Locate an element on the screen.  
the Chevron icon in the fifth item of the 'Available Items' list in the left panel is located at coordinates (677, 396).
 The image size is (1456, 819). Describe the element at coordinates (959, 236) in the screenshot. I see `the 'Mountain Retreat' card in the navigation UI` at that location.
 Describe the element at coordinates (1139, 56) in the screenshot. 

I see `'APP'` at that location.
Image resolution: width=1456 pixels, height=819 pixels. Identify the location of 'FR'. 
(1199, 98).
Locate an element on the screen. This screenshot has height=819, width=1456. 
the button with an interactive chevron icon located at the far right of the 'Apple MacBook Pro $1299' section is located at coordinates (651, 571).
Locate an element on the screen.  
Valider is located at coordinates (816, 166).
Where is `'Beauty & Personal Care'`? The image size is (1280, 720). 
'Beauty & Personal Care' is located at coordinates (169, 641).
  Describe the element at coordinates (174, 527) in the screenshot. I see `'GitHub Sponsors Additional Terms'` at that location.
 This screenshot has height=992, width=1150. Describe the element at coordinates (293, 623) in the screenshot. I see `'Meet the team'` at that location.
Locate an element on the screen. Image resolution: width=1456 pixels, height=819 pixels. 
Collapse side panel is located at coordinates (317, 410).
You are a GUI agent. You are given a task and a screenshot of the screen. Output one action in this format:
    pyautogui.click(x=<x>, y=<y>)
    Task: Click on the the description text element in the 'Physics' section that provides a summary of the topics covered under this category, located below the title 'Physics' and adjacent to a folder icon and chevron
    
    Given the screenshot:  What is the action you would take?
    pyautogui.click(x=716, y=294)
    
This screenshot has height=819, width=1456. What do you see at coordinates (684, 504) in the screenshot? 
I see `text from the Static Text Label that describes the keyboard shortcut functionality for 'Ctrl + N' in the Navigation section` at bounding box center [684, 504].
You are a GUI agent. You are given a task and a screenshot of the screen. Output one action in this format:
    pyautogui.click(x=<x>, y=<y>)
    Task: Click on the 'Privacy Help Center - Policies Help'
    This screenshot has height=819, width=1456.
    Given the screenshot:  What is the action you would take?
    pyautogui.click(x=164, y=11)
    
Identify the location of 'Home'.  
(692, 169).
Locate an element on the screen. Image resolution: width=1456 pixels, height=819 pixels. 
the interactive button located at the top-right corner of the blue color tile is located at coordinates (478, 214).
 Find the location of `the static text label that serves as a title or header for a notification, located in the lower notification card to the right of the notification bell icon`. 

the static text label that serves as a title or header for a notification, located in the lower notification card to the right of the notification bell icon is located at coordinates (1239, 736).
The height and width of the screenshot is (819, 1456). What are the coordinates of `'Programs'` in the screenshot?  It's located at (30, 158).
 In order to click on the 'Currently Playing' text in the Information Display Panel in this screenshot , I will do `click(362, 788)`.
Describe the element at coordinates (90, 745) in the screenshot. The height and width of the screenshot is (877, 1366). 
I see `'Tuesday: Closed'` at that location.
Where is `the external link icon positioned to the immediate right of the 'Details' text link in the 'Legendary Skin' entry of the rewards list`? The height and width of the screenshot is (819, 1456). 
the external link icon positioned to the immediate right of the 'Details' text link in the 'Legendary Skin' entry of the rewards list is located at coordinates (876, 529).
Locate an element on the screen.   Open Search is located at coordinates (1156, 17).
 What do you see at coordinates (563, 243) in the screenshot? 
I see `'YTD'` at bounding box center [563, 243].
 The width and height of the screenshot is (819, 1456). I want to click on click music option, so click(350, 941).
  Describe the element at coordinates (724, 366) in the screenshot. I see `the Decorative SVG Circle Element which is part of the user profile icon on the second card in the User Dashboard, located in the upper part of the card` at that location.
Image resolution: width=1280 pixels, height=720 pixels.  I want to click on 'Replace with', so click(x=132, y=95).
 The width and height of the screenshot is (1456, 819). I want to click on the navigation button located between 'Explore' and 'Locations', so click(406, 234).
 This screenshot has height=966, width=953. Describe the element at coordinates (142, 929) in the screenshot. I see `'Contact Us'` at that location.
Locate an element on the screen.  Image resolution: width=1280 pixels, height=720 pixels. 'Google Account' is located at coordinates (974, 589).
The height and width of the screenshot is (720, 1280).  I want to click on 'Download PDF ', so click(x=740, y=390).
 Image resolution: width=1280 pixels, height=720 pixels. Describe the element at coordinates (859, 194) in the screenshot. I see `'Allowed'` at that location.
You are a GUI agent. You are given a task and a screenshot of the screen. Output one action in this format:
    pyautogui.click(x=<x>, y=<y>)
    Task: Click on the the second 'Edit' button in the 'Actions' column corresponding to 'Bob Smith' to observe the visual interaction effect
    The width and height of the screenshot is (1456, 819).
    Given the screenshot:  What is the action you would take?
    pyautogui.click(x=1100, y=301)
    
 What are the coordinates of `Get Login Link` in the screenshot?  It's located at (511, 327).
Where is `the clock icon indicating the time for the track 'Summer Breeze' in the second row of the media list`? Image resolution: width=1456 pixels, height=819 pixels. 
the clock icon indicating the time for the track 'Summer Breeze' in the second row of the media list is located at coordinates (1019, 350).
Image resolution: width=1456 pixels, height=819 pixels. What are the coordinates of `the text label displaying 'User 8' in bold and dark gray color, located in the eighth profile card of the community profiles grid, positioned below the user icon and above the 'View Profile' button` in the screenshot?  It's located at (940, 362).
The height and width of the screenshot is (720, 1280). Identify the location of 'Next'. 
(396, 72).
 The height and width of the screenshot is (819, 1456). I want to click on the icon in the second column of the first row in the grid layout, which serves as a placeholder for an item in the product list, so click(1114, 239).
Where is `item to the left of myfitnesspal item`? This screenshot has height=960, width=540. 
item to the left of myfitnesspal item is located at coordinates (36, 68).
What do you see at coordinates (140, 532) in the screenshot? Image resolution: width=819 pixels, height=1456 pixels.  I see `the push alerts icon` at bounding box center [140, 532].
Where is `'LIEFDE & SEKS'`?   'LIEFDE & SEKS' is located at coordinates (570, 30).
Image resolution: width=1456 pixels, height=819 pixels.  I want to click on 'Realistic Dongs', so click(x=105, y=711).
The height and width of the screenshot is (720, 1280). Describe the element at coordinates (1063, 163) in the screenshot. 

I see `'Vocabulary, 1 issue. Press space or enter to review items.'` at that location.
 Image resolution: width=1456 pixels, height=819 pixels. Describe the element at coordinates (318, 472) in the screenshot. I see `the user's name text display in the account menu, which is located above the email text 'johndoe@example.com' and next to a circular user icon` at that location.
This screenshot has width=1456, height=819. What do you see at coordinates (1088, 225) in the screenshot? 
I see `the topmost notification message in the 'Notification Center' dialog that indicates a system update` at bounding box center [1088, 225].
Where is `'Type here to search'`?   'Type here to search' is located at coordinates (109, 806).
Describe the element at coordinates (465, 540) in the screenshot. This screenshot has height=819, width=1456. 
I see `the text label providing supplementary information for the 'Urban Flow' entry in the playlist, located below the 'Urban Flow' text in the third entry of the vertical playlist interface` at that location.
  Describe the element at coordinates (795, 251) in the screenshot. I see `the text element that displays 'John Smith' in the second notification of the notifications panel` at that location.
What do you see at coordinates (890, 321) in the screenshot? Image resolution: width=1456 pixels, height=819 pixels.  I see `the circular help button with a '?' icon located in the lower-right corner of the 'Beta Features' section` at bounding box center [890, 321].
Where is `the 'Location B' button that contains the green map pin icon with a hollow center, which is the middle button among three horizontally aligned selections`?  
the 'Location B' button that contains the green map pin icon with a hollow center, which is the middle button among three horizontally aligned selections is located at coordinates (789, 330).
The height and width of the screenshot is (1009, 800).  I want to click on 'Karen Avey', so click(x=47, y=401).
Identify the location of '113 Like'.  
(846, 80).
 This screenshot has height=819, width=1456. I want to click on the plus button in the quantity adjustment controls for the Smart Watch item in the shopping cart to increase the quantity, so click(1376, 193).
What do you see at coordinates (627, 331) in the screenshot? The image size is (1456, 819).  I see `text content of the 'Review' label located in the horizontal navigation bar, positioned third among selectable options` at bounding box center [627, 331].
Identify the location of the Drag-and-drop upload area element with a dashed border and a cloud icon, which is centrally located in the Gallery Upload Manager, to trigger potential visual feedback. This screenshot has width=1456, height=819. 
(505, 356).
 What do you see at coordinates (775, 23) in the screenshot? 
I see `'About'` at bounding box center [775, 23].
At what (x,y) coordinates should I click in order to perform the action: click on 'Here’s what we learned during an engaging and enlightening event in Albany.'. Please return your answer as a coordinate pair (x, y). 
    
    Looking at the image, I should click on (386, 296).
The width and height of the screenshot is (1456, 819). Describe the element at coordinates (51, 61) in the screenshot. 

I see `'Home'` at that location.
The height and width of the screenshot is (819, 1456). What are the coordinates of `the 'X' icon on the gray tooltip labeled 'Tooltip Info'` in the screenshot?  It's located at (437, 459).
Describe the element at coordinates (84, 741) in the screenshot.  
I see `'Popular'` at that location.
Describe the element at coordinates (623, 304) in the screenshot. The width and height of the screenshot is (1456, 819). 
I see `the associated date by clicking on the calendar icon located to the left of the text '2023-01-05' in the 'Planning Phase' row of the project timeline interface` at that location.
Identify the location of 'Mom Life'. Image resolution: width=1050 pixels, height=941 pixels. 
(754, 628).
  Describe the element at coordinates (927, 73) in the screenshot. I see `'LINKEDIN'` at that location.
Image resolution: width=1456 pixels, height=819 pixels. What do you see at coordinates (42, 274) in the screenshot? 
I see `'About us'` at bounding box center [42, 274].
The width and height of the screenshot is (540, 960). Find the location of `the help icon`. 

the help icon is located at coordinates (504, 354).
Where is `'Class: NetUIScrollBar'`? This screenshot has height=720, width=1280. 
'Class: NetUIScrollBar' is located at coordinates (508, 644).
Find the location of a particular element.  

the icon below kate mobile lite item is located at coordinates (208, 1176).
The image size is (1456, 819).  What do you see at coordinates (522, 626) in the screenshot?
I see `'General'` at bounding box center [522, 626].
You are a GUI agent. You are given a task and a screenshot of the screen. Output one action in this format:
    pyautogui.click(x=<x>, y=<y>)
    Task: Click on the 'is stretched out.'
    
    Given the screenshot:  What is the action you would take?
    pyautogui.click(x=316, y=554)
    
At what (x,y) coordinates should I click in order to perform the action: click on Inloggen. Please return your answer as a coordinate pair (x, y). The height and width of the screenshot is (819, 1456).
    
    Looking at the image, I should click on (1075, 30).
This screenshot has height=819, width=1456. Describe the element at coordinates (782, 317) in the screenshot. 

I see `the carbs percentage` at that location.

+ + + +

## OBJECTIVE
Report each line above that contains the string "Personal", copying it in full.

## TASK OUTPUT
Where is `'Beauty & Personal Care'`? The image size is (1280, 720). 
'Beauty & Personal Care' is located at coordinates (169, 641).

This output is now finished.